* [YOUR TASK] Copy the material exactly as it appears, starting from its beginning and stopping after the line that contains "angle-label: 50 is". Leave the pictures out of your answer.

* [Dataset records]
----

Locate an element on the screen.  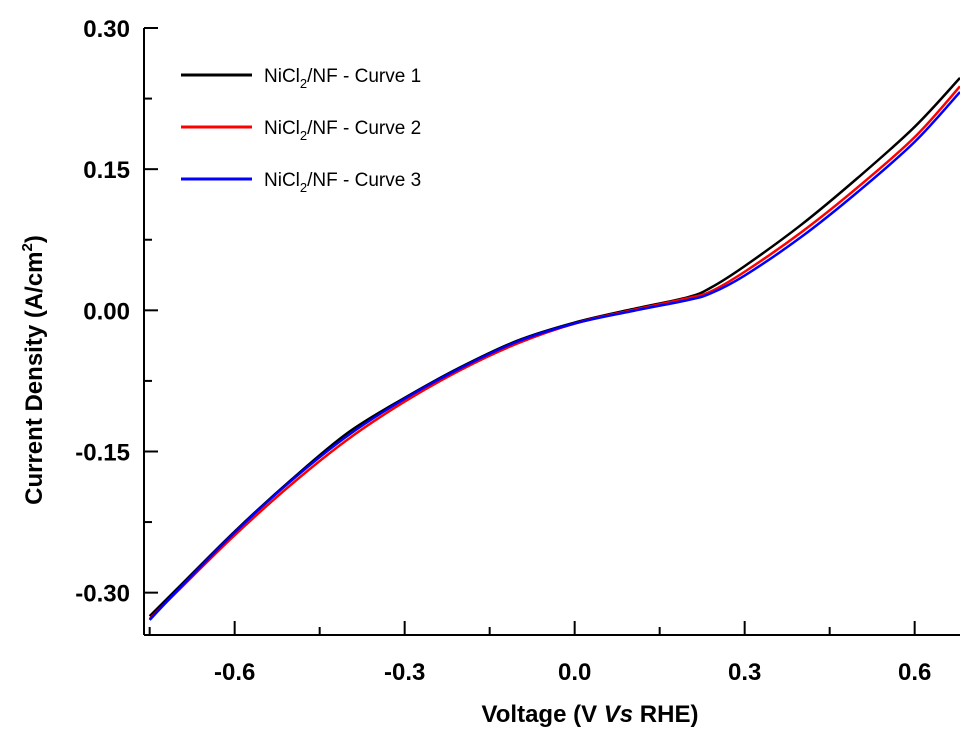
legend-label-2: NiCl2/NF - Curve 2 is located at coordinates (342, 130).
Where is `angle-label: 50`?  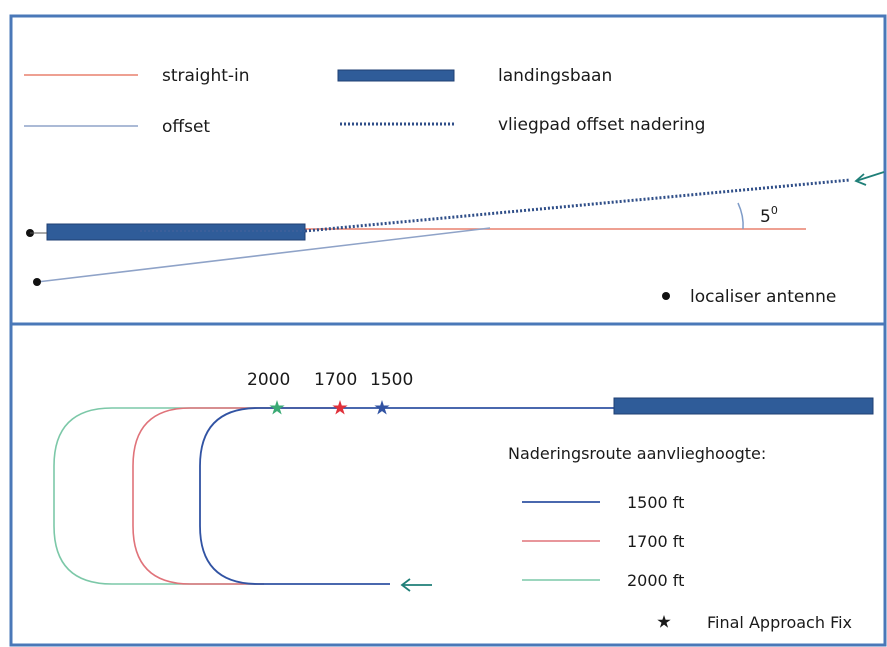
angle-label: 50 is located at coordinates (769, 216).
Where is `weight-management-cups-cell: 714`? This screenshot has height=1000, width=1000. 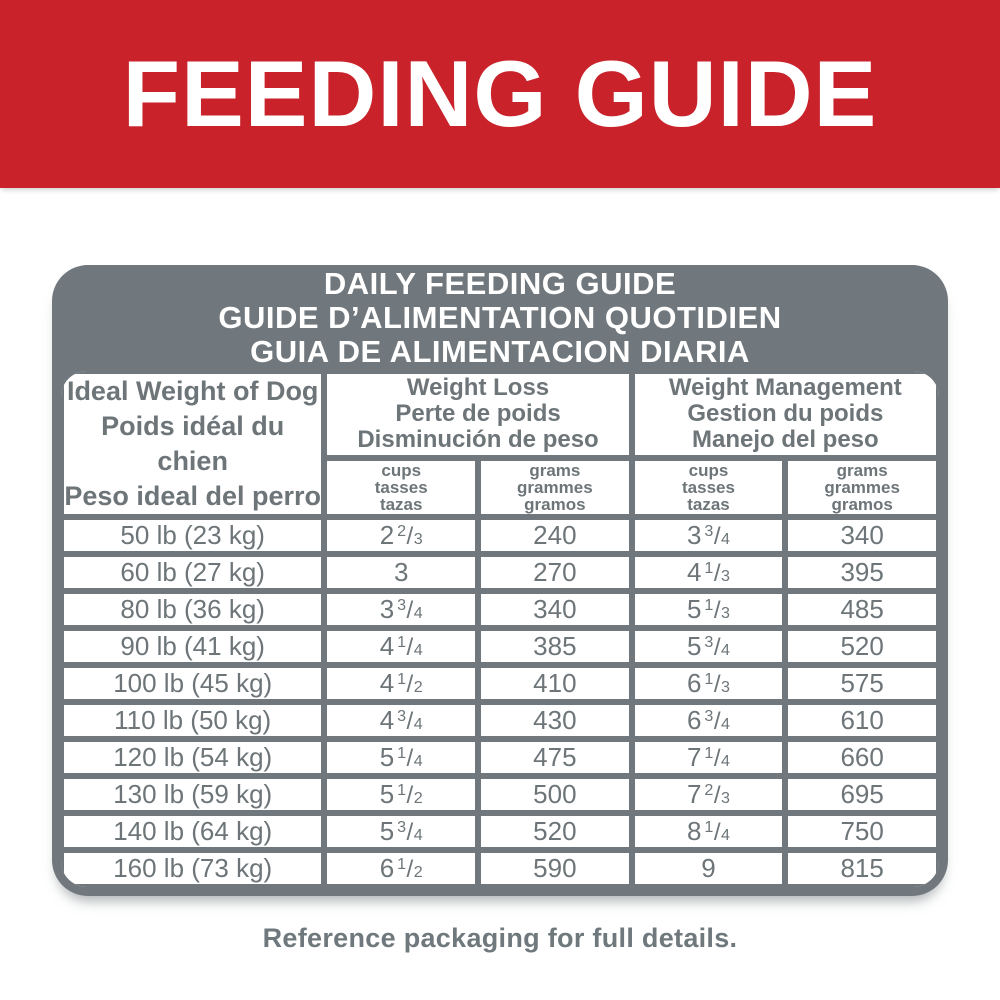 weight-management-cups-cell: 714 is located at coordinates (708, 758).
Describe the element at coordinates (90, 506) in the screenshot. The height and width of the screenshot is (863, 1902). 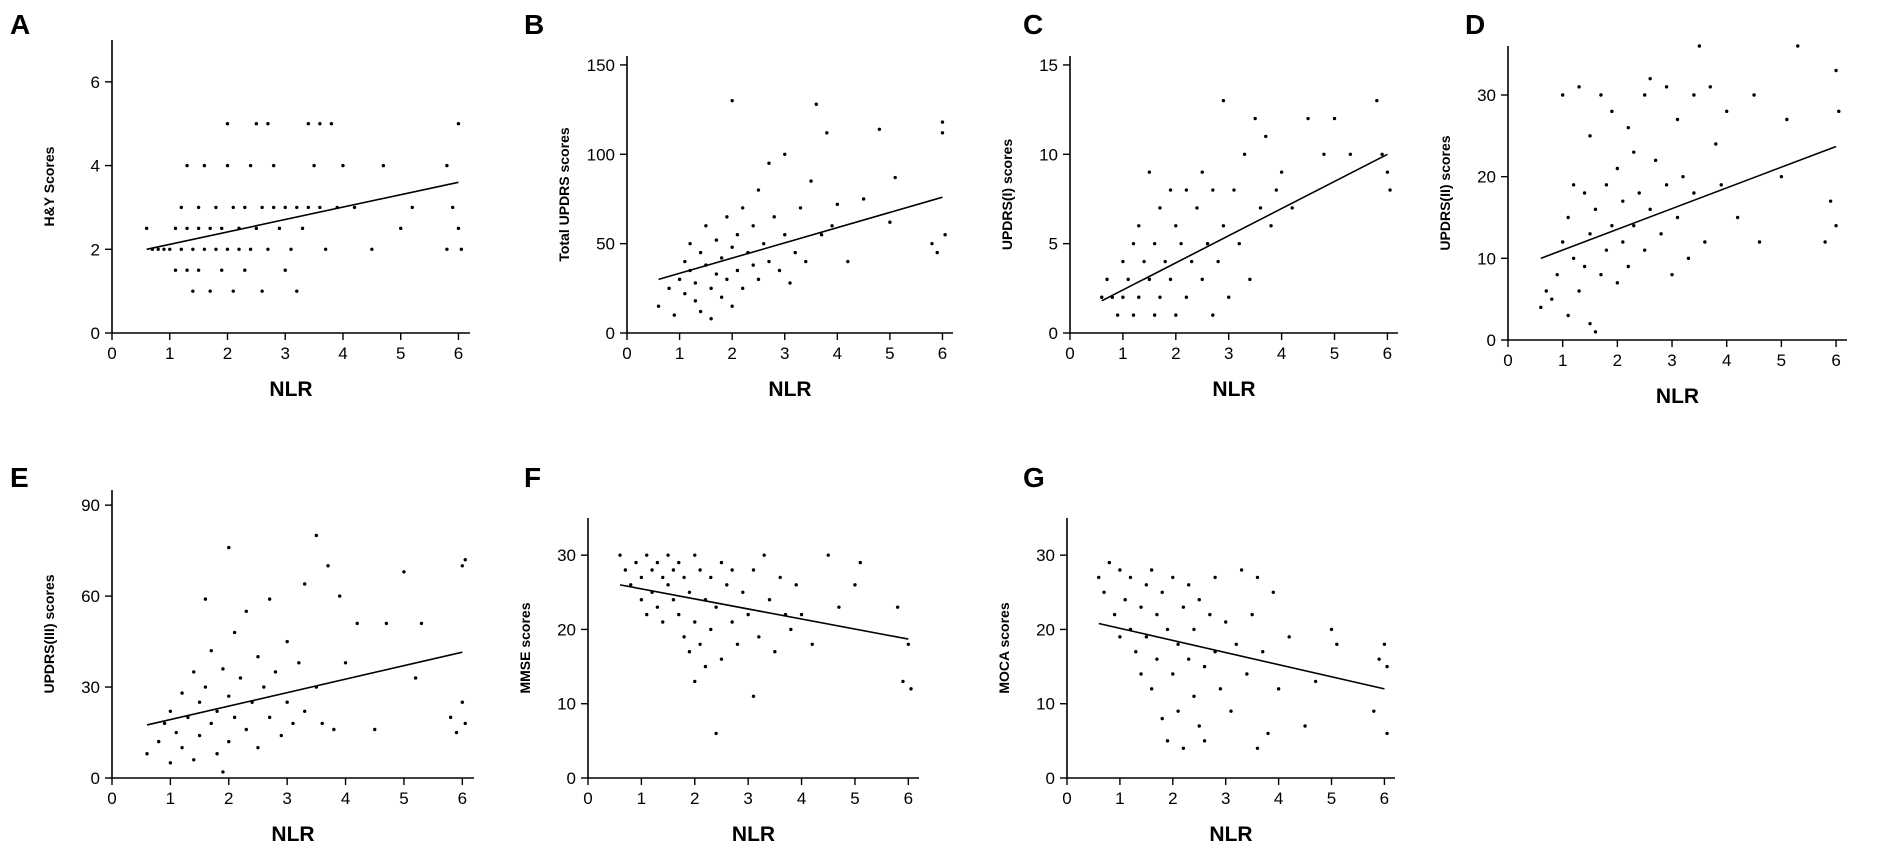
I see `y-tick-label: 90` at that location.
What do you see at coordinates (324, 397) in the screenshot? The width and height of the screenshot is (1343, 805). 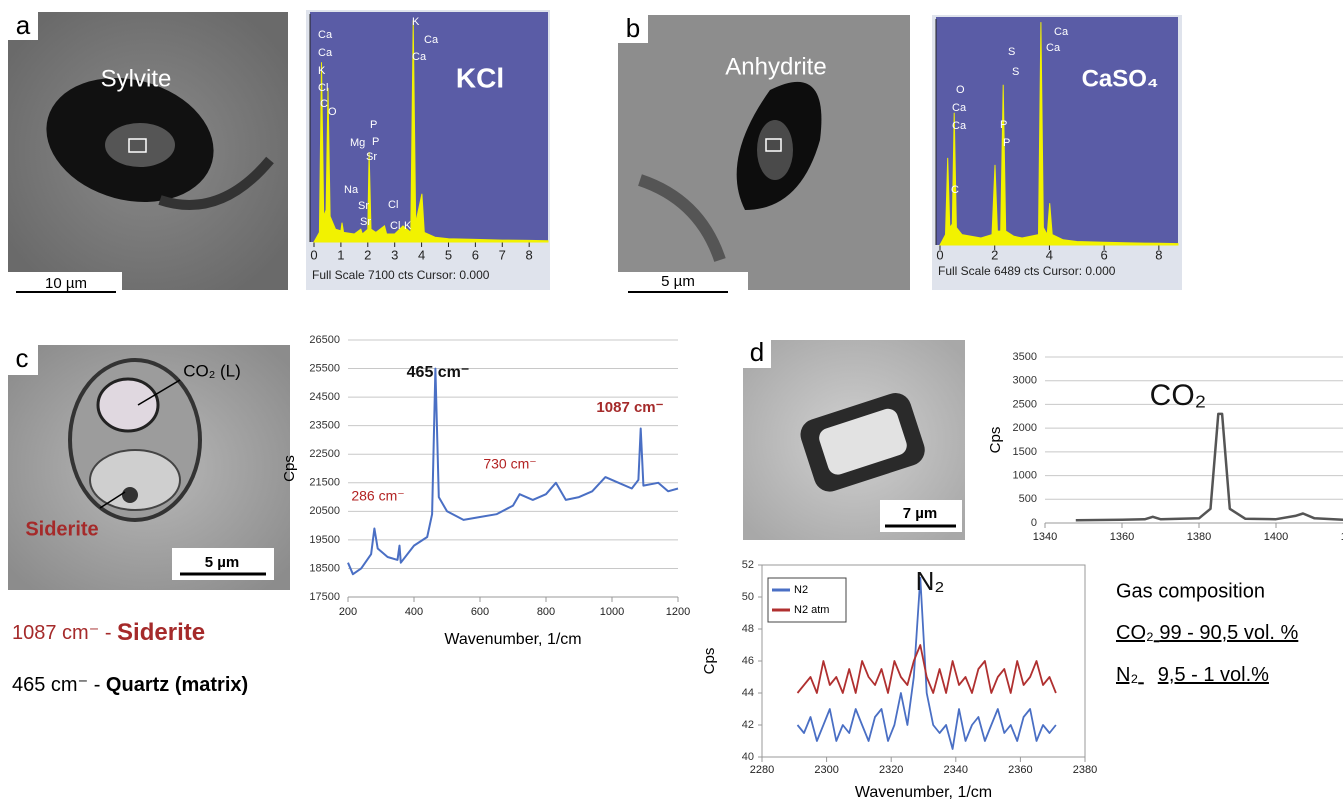 I see `y-tick-label: 24500` at bounding box center [324, 397].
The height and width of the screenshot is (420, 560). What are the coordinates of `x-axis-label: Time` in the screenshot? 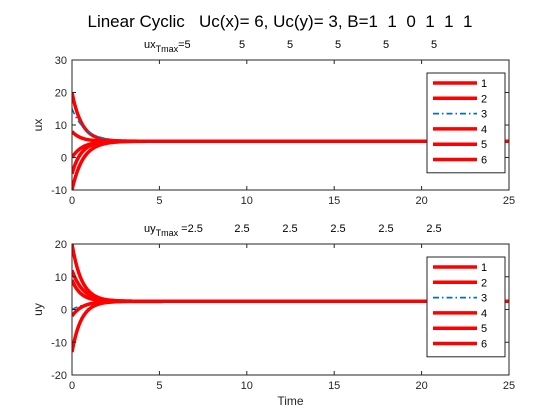 It's located at (290, 401).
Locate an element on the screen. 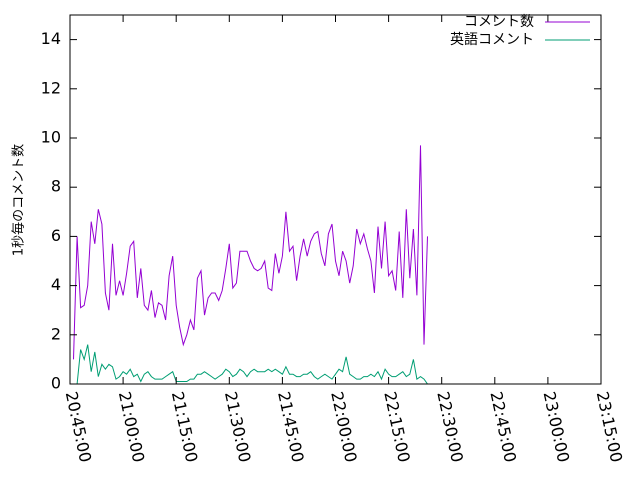  y-tick-label: 10 is located at coordinates (51, 138).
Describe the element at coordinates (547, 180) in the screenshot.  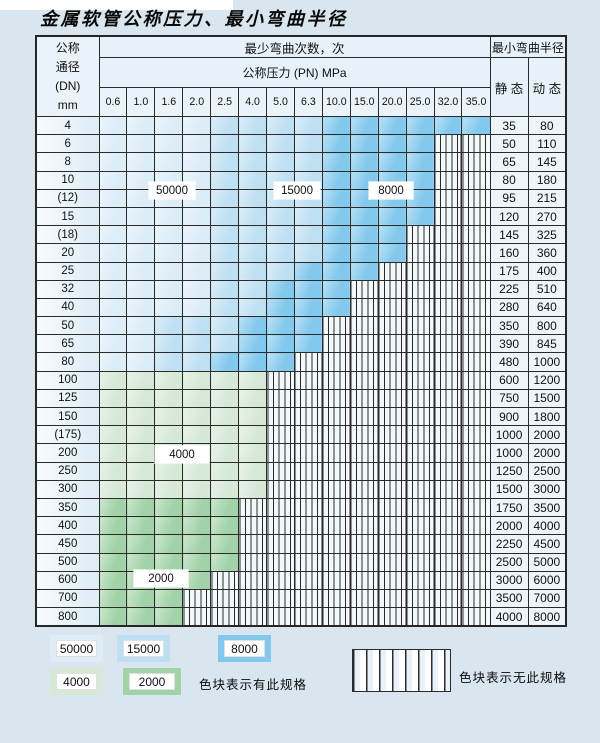
I see `dynamic-value: 180` at that location.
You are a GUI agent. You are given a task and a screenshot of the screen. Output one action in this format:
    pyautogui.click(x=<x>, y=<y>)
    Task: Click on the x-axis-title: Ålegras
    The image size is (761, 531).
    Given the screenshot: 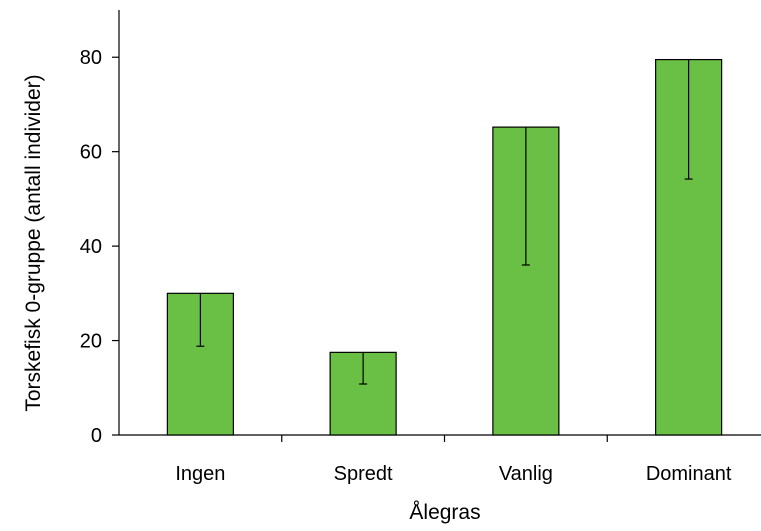 What is the action you would take?
    pyautogui.click(x=444, y=512)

----

* [WORKED SOLUTION]
Locate an element on the screen.  
legend-label-2: NiCl2/NF - Curve 2 is located at coordinates (342, 130).
Where is `angle-label: 50`?  
angle-label: 50 is located at coordinates (769, 216).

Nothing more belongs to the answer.